Mu Horologii

Observation data Epoch J2000.0 Equinox J2000.0 (ICRS)
- Constellation: Horologium
- Right ascension: 03^{h} 03^{m} 36.81891^{s}
- Declination: −59° 44′ 15.9925″
- Apparent magnitude (V): 5.11

Characteristics
- Spectral type: F0 III/IV
- B−V color index: +0.34

Astrometry
- Radial velocity (R_{v}): 17.3±2.8 km/s
- Proper motion (μ): RA: −73.29 mas/yr Dec.: −64.06 mas/yr
- Parallax (π): 23.04±0.16 mas
- Distance: 141.6 ± 1.0 ly (43.4 ± 0.3 pc)
- Absolute magnitude (M_{V}): 1.99

Details
- Mass: 1.53+0.08 −0.01 M_{☉}
- Luminosity: 13 L_{☉}
- Surface gravity (log g): 3.80±0.02 cgs
- Temperature: 6,898±63 K
- Metallicity [Fe/H]: −0.42±0.05 dex
- Rotational velocity (v sin i): 79.2±4.0 km/s
- Age: 1.95+0.20 −0.14 Gyr
- Other designations: μ Hor, CPD−60°236, HD 19319, HIP 14240, HR 934, SAO 232981

Database references
- SIMBAD: data

= Mu Horologii =

Star in the constellation Horologium

Mu Horologii (μ Horologii) is a solitary, yellow-white hued star in the southern constellation of Horologium. It is faintly visible to the naked eye with an apparent visual magnitude of 5.11. Based upon an annual parallax shift of 23.04 mas as seen from Earth, it is located about 141.6 light years from the Sun.

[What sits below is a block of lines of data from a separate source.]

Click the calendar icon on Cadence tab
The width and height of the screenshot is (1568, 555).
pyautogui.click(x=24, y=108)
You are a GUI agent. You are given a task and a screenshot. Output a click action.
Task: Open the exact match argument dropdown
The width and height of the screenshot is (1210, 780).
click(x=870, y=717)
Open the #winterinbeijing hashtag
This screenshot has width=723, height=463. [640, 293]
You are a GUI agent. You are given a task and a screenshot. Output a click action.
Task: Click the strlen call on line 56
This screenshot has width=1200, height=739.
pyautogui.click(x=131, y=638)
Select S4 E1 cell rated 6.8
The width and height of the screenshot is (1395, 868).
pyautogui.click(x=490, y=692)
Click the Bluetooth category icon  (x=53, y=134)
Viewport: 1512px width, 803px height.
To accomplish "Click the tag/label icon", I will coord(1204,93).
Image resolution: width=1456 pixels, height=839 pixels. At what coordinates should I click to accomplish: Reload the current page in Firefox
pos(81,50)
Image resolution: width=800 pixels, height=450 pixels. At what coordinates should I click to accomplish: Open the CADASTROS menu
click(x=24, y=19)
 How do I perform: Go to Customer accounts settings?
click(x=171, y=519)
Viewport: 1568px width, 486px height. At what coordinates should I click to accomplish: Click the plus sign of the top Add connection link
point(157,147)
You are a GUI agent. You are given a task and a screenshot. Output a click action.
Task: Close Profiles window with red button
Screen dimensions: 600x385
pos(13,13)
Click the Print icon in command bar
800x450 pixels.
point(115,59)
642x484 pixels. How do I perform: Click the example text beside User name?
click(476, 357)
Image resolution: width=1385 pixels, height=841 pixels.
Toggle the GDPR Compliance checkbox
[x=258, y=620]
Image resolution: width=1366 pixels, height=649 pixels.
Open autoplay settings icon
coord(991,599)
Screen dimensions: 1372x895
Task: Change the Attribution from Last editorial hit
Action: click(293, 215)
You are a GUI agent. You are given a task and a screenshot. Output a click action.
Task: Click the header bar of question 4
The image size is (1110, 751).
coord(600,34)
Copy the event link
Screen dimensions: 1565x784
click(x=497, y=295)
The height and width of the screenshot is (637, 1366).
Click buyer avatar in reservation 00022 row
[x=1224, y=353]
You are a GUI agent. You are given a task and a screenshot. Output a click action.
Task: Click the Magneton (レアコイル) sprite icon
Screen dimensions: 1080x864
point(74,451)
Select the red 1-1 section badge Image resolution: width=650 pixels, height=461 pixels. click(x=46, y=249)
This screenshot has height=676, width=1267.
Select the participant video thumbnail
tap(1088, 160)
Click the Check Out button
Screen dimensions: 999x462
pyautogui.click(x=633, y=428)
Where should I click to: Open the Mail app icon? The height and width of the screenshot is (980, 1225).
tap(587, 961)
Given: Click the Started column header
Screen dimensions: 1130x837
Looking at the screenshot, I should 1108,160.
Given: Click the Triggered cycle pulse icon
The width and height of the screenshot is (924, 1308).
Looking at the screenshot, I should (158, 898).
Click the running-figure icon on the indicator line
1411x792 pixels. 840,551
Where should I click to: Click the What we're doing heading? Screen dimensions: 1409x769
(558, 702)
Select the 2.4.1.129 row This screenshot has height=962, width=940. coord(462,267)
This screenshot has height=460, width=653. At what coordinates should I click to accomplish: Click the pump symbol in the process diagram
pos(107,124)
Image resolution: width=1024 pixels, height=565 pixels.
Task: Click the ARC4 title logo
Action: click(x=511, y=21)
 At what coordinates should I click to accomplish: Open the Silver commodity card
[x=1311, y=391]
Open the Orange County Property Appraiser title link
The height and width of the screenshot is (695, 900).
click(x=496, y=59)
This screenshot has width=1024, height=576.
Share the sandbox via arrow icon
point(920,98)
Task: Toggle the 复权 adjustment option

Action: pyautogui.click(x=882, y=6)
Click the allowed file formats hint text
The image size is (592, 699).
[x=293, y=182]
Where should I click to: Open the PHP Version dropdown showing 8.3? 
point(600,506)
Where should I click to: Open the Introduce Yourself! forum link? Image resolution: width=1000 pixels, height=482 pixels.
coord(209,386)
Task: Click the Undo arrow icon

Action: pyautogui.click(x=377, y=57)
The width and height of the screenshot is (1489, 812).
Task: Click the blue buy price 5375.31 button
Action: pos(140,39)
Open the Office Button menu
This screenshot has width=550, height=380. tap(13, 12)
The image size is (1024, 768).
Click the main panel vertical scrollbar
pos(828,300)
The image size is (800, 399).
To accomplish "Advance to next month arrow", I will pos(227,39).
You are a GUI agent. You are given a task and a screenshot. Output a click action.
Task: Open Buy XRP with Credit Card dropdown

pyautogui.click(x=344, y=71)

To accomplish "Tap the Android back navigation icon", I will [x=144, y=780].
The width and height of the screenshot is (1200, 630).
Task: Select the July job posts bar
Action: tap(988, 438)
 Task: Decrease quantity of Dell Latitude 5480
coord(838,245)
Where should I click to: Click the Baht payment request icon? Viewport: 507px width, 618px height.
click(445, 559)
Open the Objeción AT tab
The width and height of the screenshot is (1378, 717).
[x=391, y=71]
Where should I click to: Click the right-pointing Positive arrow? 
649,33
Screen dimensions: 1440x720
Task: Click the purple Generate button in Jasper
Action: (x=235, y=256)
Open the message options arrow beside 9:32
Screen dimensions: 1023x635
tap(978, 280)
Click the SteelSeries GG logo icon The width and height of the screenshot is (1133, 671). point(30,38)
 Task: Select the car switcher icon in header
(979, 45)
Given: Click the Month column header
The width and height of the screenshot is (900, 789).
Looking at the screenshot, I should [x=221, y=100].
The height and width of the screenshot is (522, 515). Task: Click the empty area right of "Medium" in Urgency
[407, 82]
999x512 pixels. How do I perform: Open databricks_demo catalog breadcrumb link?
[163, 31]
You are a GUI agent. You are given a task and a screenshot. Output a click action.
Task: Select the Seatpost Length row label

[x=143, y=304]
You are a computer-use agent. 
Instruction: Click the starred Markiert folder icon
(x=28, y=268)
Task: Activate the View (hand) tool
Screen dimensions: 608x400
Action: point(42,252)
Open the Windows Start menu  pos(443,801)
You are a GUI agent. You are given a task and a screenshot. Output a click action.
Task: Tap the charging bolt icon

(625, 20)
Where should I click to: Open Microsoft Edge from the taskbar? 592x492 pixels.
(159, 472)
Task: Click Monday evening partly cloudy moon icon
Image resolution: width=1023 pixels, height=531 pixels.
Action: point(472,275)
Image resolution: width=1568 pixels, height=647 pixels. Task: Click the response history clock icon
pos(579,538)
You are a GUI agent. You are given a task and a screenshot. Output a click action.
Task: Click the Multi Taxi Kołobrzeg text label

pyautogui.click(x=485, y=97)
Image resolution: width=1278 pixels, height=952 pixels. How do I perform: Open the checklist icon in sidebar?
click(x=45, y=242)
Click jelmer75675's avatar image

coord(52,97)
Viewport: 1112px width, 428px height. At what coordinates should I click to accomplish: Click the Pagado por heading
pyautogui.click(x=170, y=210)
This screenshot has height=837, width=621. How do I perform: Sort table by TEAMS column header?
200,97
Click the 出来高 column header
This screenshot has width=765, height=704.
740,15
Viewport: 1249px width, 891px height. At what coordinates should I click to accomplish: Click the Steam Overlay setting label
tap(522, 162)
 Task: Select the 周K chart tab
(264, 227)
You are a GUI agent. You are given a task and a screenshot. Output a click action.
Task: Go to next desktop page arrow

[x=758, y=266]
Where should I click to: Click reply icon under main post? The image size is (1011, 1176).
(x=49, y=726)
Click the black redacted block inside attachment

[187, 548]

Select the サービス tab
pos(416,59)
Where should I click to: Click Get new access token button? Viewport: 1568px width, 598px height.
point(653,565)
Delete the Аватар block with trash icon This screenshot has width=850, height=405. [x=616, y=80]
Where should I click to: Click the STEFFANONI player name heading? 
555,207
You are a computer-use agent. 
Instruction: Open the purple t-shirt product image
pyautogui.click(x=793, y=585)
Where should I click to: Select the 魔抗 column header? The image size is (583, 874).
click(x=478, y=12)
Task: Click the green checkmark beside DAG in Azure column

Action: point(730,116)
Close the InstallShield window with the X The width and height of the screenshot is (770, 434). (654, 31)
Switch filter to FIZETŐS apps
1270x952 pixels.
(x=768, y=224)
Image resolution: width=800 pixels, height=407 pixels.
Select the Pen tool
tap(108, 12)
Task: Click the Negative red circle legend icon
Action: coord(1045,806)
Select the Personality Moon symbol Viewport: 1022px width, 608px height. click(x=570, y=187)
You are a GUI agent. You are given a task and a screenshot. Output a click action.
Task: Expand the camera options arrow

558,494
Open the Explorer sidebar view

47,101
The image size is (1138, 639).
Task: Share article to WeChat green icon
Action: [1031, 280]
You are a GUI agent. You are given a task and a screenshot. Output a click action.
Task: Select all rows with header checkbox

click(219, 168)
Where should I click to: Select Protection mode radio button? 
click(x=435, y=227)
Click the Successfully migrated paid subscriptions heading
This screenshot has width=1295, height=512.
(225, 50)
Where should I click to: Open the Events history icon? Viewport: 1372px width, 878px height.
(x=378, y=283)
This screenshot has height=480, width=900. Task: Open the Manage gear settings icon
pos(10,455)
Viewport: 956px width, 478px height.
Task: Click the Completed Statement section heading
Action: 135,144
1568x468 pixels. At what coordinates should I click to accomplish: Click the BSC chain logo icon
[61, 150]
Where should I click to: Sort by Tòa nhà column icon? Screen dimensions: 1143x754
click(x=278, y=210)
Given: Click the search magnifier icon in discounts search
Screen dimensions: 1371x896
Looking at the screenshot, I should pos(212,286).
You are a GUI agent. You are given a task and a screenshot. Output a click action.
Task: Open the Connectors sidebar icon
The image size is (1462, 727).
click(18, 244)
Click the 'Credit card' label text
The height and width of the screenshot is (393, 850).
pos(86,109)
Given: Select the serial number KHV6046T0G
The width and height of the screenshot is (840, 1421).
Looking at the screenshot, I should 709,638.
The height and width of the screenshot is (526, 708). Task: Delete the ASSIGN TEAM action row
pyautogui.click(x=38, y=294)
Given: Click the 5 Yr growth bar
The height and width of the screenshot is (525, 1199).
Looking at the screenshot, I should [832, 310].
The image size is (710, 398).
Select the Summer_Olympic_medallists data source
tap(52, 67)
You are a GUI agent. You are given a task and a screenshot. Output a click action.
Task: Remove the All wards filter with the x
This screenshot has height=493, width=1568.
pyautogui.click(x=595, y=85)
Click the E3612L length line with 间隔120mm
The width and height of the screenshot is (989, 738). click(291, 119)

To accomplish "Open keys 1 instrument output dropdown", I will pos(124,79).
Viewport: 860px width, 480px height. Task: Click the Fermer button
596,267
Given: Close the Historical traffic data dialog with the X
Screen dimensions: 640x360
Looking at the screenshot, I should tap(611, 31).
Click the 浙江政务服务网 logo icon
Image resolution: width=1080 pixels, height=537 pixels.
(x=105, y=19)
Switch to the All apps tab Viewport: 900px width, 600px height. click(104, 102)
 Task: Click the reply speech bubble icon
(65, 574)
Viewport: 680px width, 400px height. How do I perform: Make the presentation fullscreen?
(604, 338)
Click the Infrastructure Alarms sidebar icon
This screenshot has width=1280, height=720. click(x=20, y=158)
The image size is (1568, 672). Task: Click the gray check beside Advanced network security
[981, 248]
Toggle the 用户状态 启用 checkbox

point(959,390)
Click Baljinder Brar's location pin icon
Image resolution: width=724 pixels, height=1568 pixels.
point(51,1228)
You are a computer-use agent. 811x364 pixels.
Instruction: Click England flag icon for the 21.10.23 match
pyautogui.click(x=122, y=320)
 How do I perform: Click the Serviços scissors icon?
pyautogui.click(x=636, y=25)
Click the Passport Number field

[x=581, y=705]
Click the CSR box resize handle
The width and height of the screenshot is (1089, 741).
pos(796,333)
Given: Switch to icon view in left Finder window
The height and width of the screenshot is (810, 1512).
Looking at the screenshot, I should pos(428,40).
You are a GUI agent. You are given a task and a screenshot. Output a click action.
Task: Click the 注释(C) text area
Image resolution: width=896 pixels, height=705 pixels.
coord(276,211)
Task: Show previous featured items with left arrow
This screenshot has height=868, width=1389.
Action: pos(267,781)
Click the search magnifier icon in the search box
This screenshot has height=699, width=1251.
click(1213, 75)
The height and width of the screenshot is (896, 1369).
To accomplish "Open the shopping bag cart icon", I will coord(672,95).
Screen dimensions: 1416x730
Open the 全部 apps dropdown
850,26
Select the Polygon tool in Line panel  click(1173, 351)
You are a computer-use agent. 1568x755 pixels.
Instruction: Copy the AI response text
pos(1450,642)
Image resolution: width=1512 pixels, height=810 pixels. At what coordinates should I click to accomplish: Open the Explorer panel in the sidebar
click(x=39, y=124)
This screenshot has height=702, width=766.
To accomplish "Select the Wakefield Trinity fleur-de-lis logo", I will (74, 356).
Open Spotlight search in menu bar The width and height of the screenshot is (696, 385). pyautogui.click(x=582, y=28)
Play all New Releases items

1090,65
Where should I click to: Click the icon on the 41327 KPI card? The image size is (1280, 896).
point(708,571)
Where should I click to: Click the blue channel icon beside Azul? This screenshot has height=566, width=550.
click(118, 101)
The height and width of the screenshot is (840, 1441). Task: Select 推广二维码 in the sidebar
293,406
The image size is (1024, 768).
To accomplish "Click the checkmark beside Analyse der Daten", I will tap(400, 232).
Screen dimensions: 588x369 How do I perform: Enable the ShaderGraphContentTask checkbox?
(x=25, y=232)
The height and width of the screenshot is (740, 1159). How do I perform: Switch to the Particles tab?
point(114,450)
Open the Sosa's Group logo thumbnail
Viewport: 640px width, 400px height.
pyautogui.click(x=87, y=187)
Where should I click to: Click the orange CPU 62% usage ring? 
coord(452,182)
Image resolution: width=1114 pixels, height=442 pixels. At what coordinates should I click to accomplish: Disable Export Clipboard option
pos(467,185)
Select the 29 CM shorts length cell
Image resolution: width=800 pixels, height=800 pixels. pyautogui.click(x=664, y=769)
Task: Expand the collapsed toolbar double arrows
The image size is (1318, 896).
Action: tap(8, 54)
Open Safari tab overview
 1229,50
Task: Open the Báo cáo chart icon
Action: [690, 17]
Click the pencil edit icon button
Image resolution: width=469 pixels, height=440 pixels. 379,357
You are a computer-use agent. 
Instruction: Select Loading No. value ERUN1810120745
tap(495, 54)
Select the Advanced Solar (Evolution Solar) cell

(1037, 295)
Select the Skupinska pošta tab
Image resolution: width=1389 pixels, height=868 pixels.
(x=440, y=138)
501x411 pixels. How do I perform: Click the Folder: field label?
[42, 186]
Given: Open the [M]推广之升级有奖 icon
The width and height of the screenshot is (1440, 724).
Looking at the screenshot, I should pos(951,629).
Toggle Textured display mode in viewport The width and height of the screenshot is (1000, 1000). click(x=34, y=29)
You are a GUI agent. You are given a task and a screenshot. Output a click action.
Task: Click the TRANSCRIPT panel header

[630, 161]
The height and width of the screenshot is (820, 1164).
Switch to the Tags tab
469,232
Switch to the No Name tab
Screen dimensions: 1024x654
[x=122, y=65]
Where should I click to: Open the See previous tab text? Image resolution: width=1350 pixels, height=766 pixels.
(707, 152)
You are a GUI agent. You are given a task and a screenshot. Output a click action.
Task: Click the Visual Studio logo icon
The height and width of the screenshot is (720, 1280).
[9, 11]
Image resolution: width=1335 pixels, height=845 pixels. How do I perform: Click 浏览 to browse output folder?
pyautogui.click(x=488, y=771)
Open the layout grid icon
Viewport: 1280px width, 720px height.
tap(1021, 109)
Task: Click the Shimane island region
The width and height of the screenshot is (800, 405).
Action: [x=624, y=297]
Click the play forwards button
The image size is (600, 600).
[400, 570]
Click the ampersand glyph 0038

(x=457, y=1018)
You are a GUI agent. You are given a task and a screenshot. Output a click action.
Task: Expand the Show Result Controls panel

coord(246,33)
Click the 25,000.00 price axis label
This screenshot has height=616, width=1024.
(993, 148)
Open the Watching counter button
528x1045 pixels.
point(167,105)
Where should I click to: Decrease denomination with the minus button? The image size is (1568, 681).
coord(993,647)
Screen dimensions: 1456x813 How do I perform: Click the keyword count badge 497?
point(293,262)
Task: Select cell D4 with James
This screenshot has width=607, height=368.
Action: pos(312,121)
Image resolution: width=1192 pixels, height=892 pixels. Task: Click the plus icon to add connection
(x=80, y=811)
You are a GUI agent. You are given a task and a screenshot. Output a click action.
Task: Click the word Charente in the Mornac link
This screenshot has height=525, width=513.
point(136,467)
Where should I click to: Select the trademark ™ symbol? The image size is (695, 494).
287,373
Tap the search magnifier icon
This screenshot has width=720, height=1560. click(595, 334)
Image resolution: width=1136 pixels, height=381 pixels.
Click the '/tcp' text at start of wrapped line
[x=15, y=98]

This is an evolving F-type star with a stellar classification of F0 III/IV, showing mixed traits of a subgiant and a giant star. It is around two billion years old with a projected rotational velocity of 79.2 km/s. The star has 1.5 times the mass of the Sun and is radiating 13 times the solar luminosity from its photosphere at an effective temperature of 6,898 K.